Let’s start with the song.

When Gene Wilder sings it—as he leads the children down to his chocolate river—it’s our first hint that he’s more than just a weirdo with a purple velvet fetish. Newley’s melody is haunting, the harmonies full of longing. Wilder sings it in the presence of the children, but he barely interacts with them. His blue eyes are full of ethereal light: he’s mostly singing to himself. This is something that happens a lot in the movie. Easily half his lines are asides to himself: as Violet is rolled out he muses, “It always happens. They always turn into blueberries” before shrugging “Oh well, I’ll get it right eventually.” The tour of the factory is a voyage into Wonka’s mind: it’s brilliant, funny, often charming. But it is not a safe place to be. We’re talking about a movie where you get to see a chicken’s head cut off. You know: for kids.

Wonka isn’t Wonka if you know what makes him tick from the beginning.

It was Wilder’s idea to make the audience think Wonka was an infirm old man, then have him do a tumble—from then on we wouldn’t know what he was capable of. Later, when he screamed at Charlie (“You LOSE!”), he knew he couldn’t hold anything back even though it might terrify the young actor, Peter Ostrum. All of this was in service of a huge cathartic reveal when we finally discover just what a great-hearted human he is.

Chalamet’s Wonka does not for a minute leave us guessing what is in his heart.

One of his first acts is to give his last silver sovereign to a poor child. This not only falls short of Gene Wilder’s masterful performance, it misses out on Roald Dahl’s magic. Dahl had a genius for engaging in secret conspiracies with his young readers. He was brave enough to share the truths that children know and adults deny: the world is not safe, your parents are clueless, and your fellow children are frequently twits… but if you are decent and kind, you will often find other decent and kind people hiding in strange shapes and unlikely places. That is the revelation of Wonka and his factory. But the reveal doesn’t work if we already know he’s a nice person.

Paul King’s movie is superior to the Burton version—and to most prequels—by not dwelling on backstory.

It’s amazing how much the audience does not need to know how Wonka got his top hat, or what a mean dad he had, or why he says “Scratch that. Reverse that” (another bit borrowed from the 1971 version). However, Wonka does share an unfortunate weakness with that other Timothée Chalamet movie, Dune: the hero who is already awesome at everything the first time we meet him.

I went into Wonka expecting to see him at the start of his journey—learning how to cross the chasm from just-good-enough chocolate to amazing, life-altering chocolate. I imagined seeing him enter strange foreign lands to locate those rare ingredients. I thought it might be fun to see his first encounter with an Oompa-Loompa, and finally see if a Vermicious Knid looks anything like I imagined. Instead, we meet him after all those things have happened. I believe it’s meant to plunge us straight into the action—the 1971 version did take a full 45 minutes to get us into the factory—but it does seem like all of the fun parts of Wonka’s story are being mentioned in hindsight without so much as a flashback.

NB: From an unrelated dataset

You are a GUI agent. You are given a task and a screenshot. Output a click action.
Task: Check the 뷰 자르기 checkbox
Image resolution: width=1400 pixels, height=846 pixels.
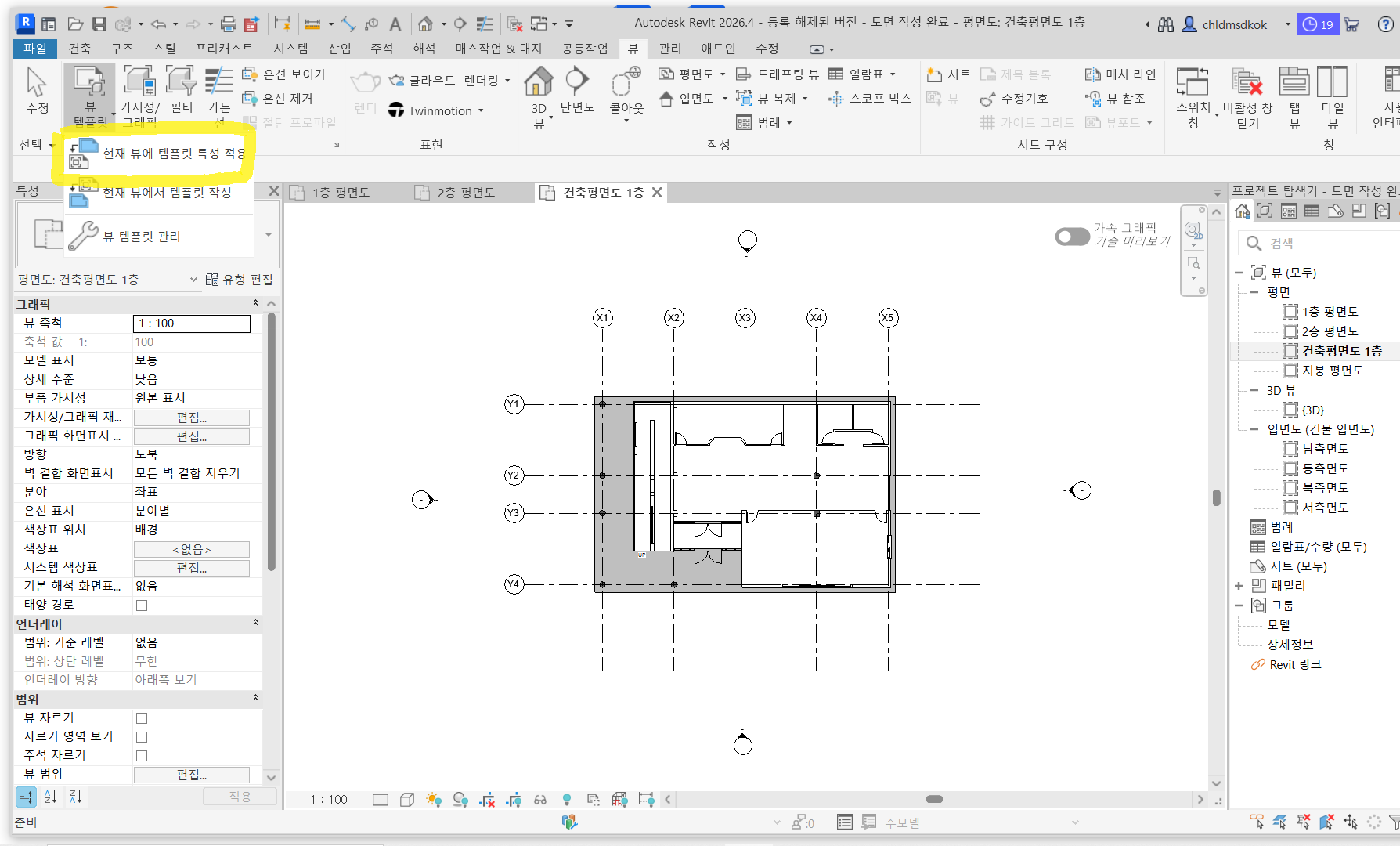[x=142, y=718]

My curiosity about Knids remains unsatisfied.

Ultimately you have to accept a film for the story it is telling, not the one you wish it was telling.

Paul King’s story is about downtrodden and overlooked people getting a chance to make something wonderful happen. Wonka succeeds at what it set out to be, which is a feel-good romp.

It’s lovely, light dessert.

But you can’t make a meal out of dessert.

Extras include featurettes and Musical Moments linking to the film’s 13 musical scenes.